There is no "one node = one DNS" restriction. The only single-purpose kind is a self-hosted nameserver box, which runs DNS and nothing else by design.

Attach a domain

Once an account resolves for the site, the provider shows up in the attach wizard. SpipCP picks the effective account (override → instance → node), writes the record for you, then runs the usual DNS verify → certificate → smoke test before going green. If no account resolves, that provider is disabled in the wizard with a link to Settings, so you never start a path that fails at attach.

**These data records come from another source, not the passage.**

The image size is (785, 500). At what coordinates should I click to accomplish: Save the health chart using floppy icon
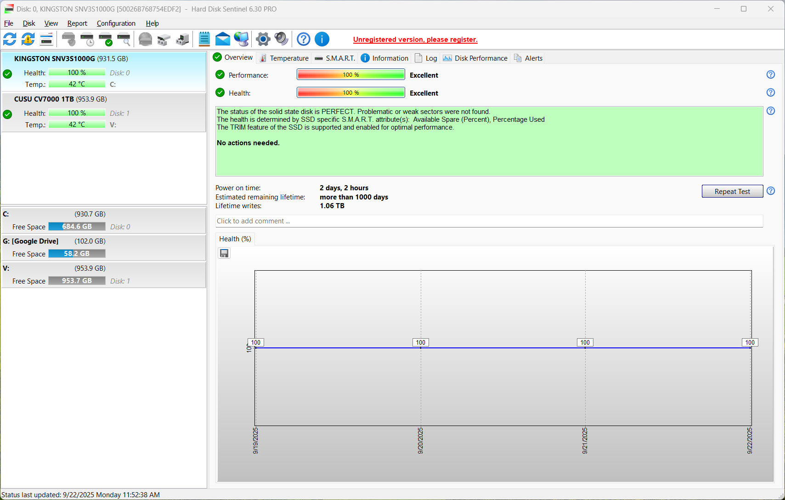224,253
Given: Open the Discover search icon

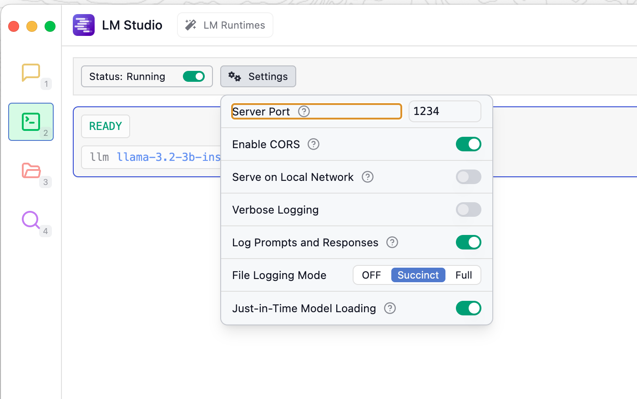Looking at the screenshot, I should tap(31, 220).
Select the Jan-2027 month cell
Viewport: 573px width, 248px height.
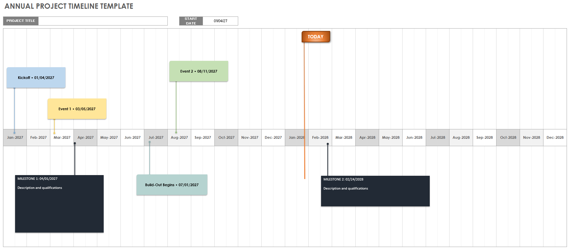15,137
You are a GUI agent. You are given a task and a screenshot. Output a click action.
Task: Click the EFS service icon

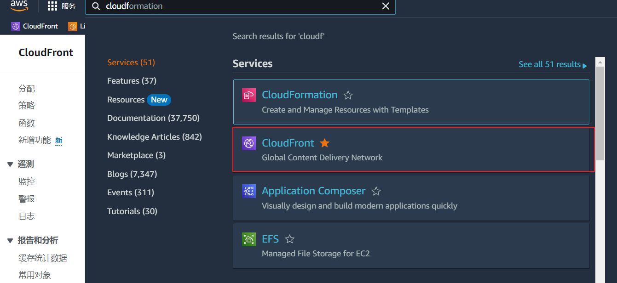click(x=249, y=239)
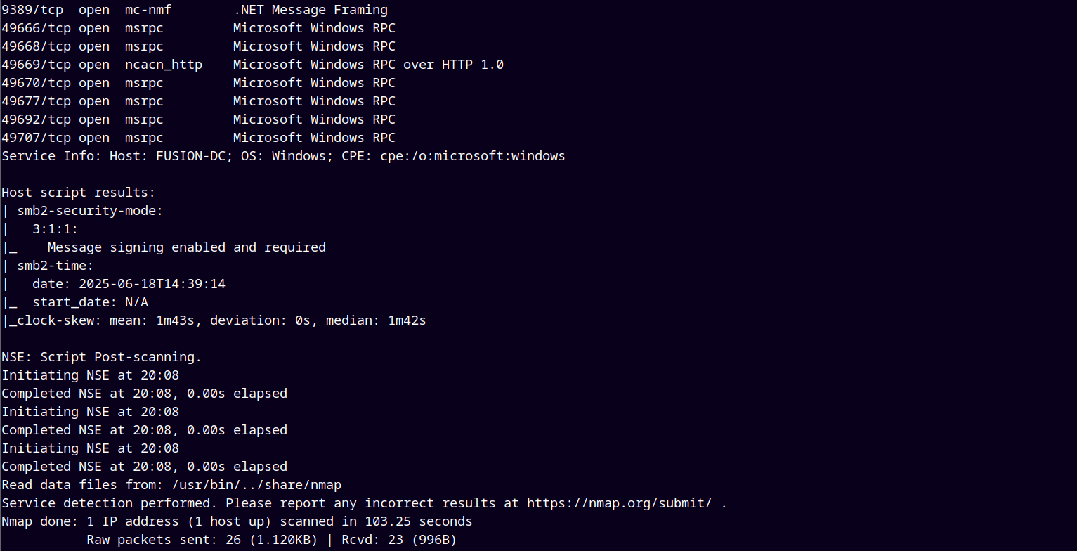
Task: Click the clock-skew mean 1m43s value
Action: coord(175,320)
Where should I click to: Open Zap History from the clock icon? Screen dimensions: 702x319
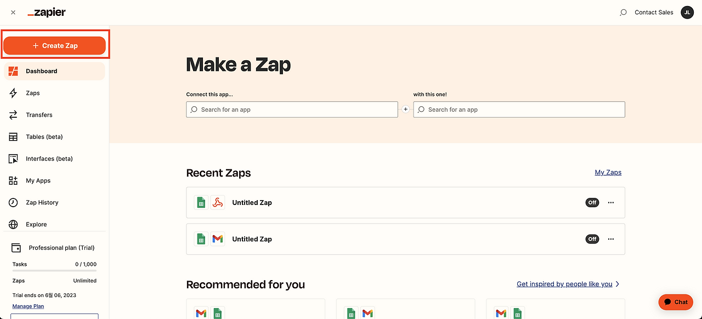(x=14, y=203)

The orange-cloud proxy is Cloudflare-only

The proxy toggle (Cloudflare's orange cloud) shows only for Cloudflare domains — it's a Cloudflare product (its edge that fronts your IP), not a DNS feature, so Bunny / Hetzner / deSEC / Gcore don't have it. With Cloudflare, SpipCP reads the record back from the API, so the proxy can stay on without failing the attach check.

Wildcards need a Caddy DNS module on the node

A *.example.com certificate needs the node's Caddy to write a TXT record through your provider's API (the ACME DNS-01 challenge), which requires the matching caddy-dns/<provider> module compiled into the Caddy on that node. If it's missing, the wizard tells you exactly which module to add rather than failing silently. A single hostname (no wildcard) needs no module. Self-hosted nameservers can now do wildcards too, via the caddy-dns/powerdns module — see SSL/TLS certificates.